- TEXT SEGMENT -
A woman dressed in white, white face embracing a toad, and the damned monkey on her should anxious to join in the play. Animals and woman greet the heart of the most tropical of forests.
In other representation, in the feminine, a small deer rests on her lap and a bird appears in her braided hair. The face and the clothing are white and, in everything else, colour prevails.
In the bathtub, the artist explores the value of laid bare freedom, unencumbered by prejudice, the discovery of open friendship, the water as a blanket that covers our body, as therapy for the mind, for the sound clean body, with the most alluring fragrance for the senses.
In the East, especially in China, the bath was traditionally an occasion to relieve every type of tension. Bathhouses had pools where men and women gathered to enjoy a moment of overall hygiene and socializing. Massages, haircuts, pedicure, a pleasant board game, a good chat, the ideal place to sing unrestricted, everything took place in the silence of the water flow.

- TASK TO COMPLETE -
Name every animal that appears in the passage on art and bathing. The items below were drawn from a different source than the passage on art and bathing.

- INFORMATION GIVEN -
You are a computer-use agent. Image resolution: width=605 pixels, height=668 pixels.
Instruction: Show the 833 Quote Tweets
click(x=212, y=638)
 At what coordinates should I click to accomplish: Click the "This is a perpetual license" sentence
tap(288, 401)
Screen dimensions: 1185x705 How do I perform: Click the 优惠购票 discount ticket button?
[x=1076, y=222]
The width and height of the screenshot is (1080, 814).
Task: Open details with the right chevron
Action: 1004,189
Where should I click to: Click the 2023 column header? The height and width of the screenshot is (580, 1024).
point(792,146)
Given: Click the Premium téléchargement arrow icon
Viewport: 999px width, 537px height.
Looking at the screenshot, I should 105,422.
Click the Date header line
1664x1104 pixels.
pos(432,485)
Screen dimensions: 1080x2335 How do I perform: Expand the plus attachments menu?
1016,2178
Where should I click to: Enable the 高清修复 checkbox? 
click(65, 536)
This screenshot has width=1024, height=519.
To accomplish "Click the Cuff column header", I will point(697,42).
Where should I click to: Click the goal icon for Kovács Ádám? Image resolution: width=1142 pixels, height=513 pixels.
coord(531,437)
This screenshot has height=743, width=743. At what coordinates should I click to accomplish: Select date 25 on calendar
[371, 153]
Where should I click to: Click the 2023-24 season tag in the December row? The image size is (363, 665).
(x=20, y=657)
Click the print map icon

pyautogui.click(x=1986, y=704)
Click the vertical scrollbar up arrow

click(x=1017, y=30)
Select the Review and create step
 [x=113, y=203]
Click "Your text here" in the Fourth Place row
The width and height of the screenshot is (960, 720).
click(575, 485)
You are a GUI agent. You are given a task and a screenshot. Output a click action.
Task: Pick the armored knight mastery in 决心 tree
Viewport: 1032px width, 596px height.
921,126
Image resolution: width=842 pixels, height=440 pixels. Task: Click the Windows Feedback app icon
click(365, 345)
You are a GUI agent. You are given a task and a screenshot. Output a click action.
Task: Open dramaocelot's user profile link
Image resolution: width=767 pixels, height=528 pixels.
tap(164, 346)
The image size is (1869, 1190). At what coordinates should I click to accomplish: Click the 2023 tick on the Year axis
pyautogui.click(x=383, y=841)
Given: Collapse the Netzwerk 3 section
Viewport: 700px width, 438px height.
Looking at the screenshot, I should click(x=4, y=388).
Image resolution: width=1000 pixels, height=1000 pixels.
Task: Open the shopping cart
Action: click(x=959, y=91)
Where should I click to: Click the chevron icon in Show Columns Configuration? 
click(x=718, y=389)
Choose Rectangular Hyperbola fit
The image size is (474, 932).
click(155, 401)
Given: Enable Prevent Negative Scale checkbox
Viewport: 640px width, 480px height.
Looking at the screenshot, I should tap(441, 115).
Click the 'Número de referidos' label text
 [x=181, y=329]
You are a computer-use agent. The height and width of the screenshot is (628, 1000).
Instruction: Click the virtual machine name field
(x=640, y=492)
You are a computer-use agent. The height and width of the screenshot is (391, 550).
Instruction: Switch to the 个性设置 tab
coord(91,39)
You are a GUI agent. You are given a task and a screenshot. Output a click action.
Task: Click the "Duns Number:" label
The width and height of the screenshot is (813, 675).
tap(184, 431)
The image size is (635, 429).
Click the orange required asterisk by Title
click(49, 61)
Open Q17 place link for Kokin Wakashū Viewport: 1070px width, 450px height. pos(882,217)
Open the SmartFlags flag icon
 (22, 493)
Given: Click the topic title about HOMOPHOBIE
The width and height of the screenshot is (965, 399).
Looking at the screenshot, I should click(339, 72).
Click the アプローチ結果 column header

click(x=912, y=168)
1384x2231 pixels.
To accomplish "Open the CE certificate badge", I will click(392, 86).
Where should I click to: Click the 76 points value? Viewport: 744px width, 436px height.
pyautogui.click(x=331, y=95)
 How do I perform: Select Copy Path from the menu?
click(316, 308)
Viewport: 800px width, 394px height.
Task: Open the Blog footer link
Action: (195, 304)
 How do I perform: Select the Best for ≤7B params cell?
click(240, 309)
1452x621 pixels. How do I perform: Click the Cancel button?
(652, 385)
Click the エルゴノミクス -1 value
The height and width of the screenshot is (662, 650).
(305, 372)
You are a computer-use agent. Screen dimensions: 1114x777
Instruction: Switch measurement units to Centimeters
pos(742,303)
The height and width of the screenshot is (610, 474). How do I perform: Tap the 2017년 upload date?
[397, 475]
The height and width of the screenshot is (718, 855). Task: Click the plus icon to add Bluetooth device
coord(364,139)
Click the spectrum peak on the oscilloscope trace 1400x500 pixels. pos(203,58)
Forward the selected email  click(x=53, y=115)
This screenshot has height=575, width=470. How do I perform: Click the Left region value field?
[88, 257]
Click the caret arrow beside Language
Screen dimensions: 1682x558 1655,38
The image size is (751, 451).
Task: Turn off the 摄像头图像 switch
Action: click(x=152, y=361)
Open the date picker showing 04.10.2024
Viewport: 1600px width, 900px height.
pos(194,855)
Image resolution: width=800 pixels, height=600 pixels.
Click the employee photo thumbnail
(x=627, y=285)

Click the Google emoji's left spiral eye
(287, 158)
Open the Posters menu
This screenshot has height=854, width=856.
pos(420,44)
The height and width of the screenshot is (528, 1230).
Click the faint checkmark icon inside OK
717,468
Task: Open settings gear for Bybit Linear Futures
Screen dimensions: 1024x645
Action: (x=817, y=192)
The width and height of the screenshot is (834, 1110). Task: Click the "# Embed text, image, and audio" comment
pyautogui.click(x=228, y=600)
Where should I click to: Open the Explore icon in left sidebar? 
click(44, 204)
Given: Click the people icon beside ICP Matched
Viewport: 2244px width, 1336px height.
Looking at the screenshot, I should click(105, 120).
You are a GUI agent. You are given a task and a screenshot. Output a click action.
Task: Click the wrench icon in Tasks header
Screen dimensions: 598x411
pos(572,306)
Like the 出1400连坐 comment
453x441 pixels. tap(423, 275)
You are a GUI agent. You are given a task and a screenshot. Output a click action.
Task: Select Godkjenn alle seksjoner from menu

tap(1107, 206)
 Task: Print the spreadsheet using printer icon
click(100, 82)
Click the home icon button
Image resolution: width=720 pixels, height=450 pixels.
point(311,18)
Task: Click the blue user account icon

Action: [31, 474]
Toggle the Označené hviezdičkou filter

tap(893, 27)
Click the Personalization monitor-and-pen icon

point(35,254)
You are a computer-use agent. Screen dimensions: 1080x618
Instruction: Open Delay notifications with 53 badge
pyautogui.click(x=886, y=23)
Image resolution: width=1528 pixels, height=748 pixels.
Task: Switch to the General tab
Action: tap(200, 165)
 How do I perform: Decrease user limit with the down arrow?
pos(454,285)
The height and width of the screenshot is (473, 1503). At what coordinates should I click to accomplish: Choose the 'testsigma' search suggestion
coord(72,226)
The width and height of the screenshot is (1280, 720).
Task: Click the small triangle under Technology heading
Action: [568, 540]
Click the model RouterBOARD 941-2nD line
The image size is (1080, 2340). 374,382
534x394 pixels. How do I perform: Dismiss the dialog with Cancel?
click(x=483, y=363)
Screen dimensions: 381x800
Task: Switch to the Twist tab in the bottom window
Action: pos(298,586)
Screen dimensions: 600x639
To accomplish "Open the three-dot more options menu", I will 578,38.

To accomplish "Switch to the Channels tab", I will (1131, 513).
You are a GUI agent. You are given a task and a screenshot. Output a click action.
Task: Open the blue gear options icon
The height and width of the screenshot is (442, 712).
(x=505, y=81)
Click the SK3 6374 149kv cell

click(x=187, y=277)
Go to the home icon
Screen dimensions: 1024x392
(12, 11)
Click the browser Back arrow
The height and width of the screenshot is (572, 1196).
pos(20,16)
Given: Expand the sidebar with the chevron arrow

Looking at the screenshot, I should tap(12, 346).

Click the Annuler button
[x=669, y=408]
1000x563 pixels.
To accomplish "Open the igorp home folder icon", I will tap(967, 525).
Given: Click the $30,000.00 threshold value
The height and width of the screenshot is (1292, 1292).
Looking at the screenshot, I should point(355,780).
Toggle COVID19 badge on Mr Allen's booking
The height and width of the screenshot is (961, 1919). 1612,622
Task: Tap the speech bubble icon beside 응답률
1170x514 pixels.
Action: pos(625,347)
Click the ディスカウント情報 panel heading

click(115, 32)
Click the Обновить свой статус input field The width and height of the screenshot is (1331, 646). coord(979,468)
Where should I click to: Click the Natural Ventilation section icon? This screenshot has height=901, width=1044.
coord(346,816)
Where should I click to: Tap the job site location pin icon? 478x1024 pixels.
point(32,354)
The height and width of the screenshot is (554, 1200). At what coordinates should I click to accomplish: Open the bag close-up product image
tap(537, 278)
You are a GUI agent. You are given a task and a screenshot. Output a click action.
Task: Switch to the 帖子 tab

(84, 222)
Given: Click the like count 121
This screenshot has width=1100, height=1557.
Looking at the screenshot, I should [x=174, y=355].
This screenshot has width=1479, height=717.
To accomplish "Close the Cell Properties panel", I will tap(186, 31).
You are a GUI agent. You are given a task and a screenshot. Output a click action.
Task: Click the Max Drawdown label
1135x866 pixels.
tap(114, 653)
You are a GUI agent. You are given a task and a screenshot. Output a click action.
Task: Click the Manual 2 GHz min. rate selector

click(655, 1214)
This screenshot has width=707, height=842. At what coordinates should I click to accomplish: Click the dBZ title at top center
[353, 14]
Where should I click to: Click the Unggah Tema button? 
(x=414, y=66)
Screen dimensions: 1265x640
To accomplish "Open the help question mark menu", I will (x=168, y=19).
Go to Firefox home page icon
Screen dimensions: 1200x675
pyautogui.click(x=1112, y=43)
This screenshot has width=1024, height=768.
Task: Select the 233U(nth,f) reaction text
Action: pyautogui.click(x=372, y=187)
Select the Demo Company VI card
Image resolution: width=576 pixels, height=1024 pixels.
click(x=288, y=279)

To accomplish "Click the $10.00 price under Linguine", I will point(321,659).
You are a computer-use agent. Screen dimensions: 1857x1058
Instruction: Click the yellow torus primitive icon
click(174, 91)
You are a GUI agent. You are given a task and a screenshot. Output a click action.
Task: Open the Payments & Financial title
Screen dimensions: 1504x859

- TASK RESPONSE -
Toad, monkey, small deer, bird